Data and Datasets overview
This note provides some background on the various notions of "data" and "dataset" related to Schema.org.
Schema.org as a project, and as a collection of terms, is entirely devoted to data. We define types such as Event, NewsArticle, Review, Person, as well as properties that characterize and interlink instances of these types. For example, the "alumni" property links people with educational organizations.
Schema.org itself also contains some dedicated vocabulary that can be used in applications which publish, discover or integrate different kinds of data. Just as schema.org defines vocabulary to help describe people, volcanos and public toilets, it can also be used to describe data. This capability is in addition to schema.org's general nature as a collection of structured data schemas, and complements numerous other data-related formats and standards.

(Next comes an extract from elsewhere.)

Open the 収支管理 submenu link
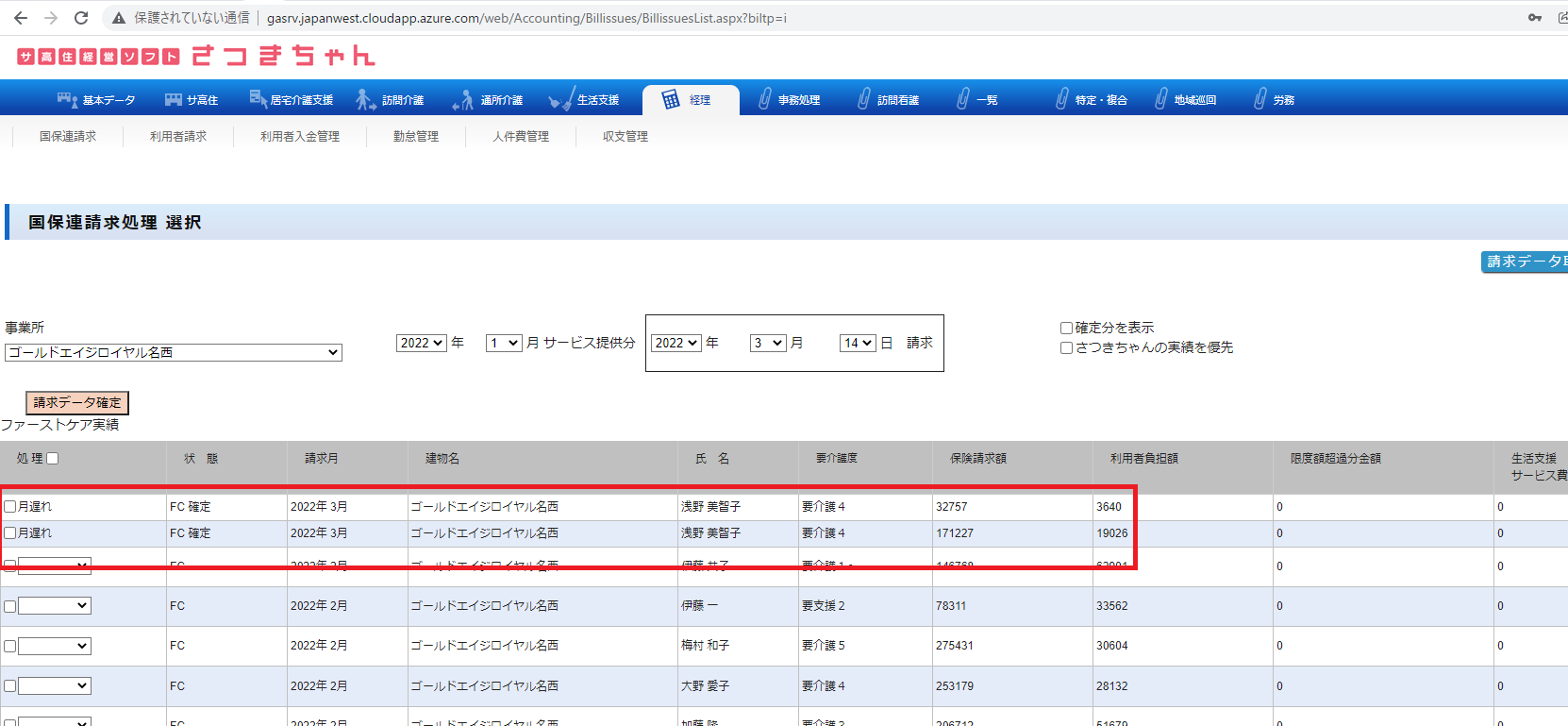The width and height of the screenshot is (1568, 726). point(626,137)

- When describing collections of data, for example as published in scientific, scholarly or governmental "open data" repositories, the Dataset type can be used, alongside DataCatalog to indicate the larger collection, and DataDownload for specific representations of a dataset. These "datasets", unlike typical use of Schema.org, can be in arbitrary formats. For example, they may include data that is stored in collections of spreadsheet files, or as digital images, or in dedicated scientific, geospatial and engineering file formats. Such diversity reflects the complexity of real-world data, but the use of diverse and often incompatible formats also makes it hard to integrate the information that they encode, e.g. for use in unified "knowledge graphs" such as Wikidata and DataCommons.org. Schema.org's Dataset vocabulary was originally based on DCAT, which in turn used used Dublin Core and FOAF terms.
- When aggregating and integrating statistical observations that describe collections ("populations") of individual entities, the StatisticalPopulation and Observation types can be used. See proposal and overview document for details, and DataCommons.org for an application of this approach to large scale knowledge graphs. This approach emphasises the use of schema.org vocabulary to integrate information from multiple independent statistical datasets, by using schema.org and related vocabulary to explain the content of the statistical data.

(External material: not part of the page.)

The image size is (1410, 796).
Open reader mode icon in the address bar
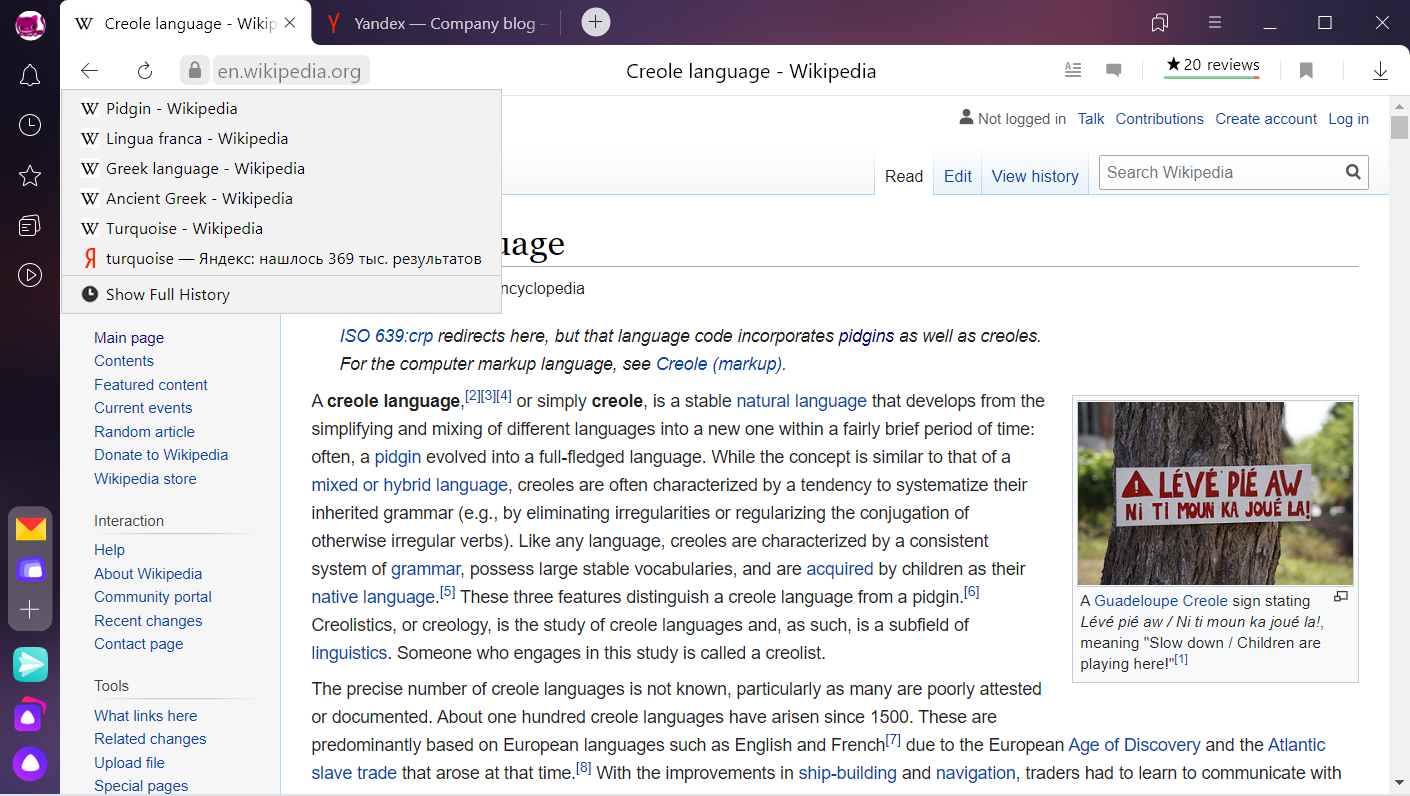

Other related work includes W3C's CSVW and RDF Data Cube specifications, as well as the DSPL 2.0 specification. DSPL 2.0 combines Schema.org for per-dataset metadata with the use of CSV files to represent code lists, enumerations and statistical observations. These technologies all in turn depend on lower-level standards, such as for JSON-LD, RDFa, Microdata, XML, Unicode etc., and share a broadly RDF-like approach to representing information.